Managed EDR

We'd like to see the EDR produce an alert whenever a 'high value' account has it's password changed - to give a specific example the Kerberos Golden Ticket 'krbtgt' account. We've see that a rival XDR platform was able to flag this when we were rotating the password for this account. As an extension to this (and as has been mentioned on another request), any actions against 'high value' users or groups should be flagged e.g. adding or removing users from administrator-level groups which would be a pre-cursor to lateral movement attacks.

As compliance requirements increasingly become more strict, it would be beneficial to plan to have an option on a per-account basis for where their data is stored and/or processed. As I understand today, from your article, all data resides in the US. https://support.huntress.io/hc/en-us/articles/4404012645523-Data-Collected-by-Huntress With respect to recent political instability in the US, the reputation and trust has taken a hit, so giving us this option would help counter this. Data sovereignty perception removes a sales barrier with end customers who are non-technical and not legal-savvy. For my customers, residency in Australia would be optimal, and I can see from 2 other suggestions that EU and UK are also important regions to support.

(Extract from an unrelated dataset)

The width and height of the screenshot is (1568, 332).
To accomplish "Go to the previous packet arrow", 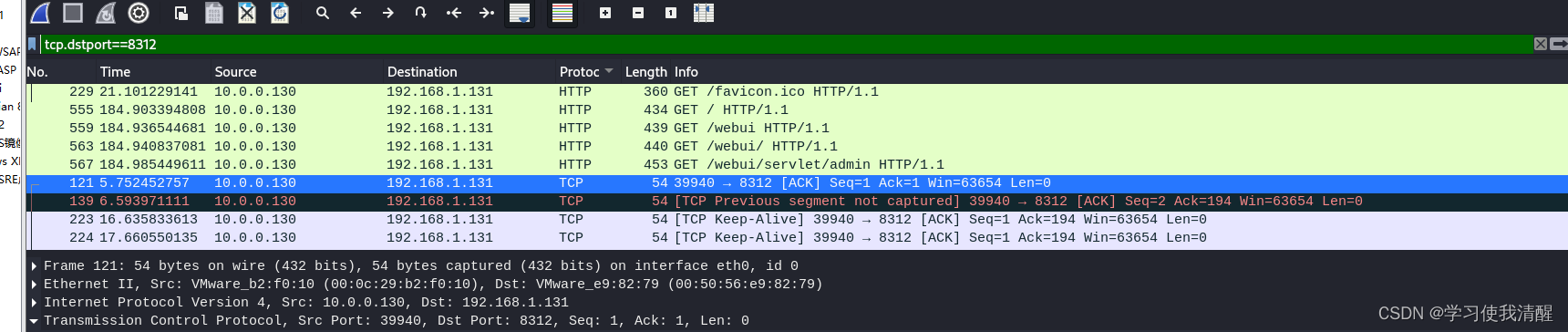I will tap(356, 13).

Tracking and recording user logon and logoff events on a protected Endpoint to monitor access, ensure security, and detect unauthorized activities

During a recent incident, we observed multiple login attempts from foreign countries using a user's compromised credentials. However, Huntress did not generate any alert because the logins were unsuccessful. While we understand Huntress focuses on alerting only for successful logins to reduce noise, we believe this presents a critical visibility gap and is aiming to be reactive and not so much proactive in compromises which is equally if not more important. In this case, the password was already compromised, and the attacker was likely attempting to bypass MFA (e.g., via fatigue attacks). Knowing that someone is attempting logins using a valid password regardless of MFA is a strong indicator of credential compromise and warrants at least a low-severity alert or informational escalation. Being notified in such scenarios could help partners respond before an attacker successfully completes a login and takes further action. We suggest adding an option to alert on: Repeated login attempts from unusual locations using a valid password (even if blocked by MFA) Patterns indicating MFA prompt bombing Any use of a correct password from suspicious geolocations or out of country logins (Similar to out of country logins for successful logins)

When adding an exclusion, it would be helpful to have a description about why we are adding the exclusion - otherwise, over time users will forget why they are added.

Adding additional telemetry streams and views to be able to better identify lateral movement, increasing our overall efficacy and being able to better pinpoint specific attack types.

We would like to see EU customer data that is collected for the Huntress platform stored in a EU Data Centre: Simplifies compliance & reduces regulatory risk. Legal risk is low. Many EU end customers demand EU data residency, especially in specific sectors like healthcare, finance, government and education. Alignment with NIS2 compliance

Want to be able to set a start date for expected rules so that when a client gives us the start and end date of a trip we can add the schedule in when they tell us instead of having to schedule in to do it on the day they leave.

A real-time EDR query endpoint is a feature that allows security professionals to search for and analyze endpoint events in real-time, using a command-line interface or web-based interface. This enables them to investigate potential threats or security incidents as they are happening, rather than waiting for retrospective analysis.

Adding credential theft monitoring seems like an easy fit for Huntress and would kill off a competitor service too.